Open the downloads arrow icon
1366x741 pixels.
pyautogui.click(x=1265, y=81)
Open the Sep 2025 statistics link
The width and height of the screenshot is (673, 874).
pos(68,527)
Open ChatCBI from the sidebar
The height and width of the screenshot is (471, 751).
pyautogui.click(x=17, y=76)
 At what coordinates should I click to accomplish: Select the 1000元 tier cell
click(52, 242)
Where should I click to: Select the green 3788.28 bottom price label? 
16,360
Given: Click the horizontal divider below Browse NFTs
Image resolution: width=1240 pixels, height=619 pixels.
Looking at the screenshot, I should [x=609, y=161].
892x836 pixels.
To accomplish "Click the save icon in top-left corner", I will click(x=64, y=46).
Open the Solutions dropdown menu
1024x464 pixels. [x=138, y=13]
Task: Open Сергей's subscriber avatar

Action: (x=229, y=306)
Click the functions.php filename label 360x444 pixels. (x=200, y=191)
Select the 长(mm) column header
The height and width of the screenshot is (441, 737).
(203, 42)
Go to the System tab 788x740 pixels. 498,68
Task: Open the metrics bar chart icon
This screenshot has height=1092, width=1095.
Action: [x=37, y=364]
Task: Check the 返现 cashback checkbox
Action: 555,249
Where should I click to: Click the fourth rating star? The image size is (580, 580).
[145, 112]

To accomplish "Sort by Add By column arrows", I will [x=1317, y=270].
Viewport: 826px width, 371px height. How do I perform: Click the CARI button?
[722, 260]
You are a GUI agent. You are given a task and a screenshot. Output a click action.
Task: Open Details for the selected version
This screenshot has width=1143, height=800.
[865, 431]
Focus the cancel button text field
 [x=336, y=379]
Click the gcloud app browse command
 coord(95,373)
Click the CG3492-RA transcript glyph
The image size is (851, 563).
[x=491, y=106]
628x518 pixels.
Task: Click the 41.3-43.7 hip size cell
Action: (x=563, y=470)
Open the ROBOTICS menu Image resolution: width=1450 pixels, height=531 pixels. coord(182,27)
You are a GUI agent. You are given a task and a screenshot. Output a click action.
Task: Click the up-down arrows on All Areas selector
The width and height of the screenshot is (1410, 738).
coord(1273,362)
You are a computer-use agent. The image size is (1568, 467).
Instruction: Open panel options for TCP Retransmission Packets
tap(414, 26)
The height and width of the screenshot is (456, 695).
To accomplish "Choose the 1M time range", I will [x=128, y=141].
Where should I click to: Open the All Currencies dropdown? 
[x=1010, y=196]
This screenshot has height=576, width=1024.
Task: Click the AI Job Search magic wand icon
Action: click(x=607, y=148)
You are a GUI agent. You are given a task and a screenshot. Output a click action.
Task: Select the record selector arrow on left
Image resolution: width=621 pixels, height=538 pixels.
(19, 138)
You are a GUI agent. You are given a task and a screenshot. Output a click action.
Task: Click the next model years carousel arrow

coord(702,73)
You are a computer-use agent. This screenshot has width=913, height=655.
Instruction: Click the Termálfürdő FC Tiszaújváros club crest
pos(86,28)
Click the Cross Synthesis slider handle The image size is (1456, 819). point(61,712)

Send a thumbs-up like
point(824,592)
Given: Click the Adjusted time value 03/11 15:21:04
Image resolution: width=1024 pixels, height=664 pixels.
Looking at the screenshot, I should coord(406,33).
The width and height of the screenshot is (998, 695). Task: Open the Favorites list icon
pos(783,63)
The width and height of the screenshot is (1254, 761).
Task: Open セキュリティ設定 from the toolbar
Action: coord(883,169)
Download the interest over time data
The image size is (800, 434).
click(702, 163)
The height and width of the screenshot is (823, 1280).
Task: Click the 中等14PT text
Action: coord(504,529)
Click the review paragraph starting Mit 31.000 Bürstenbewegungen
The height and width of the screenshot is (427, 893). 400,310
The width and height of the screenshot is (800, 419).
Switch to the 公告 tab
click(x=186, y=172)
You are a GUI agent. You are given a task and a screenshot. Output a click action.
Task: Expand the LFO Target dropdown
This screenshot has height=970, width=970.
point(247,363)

◇ ◇ ◇ ◇ ◇

== Exercise requirements ==
Gather every line of the listing above that contains the string "Instruction", matching case exactly.

== Answer below ==
Instruction: Open panel options for TCP Retransmission Packets
Instruction: Click the Termálfürdő FC Tiszaújváros club crest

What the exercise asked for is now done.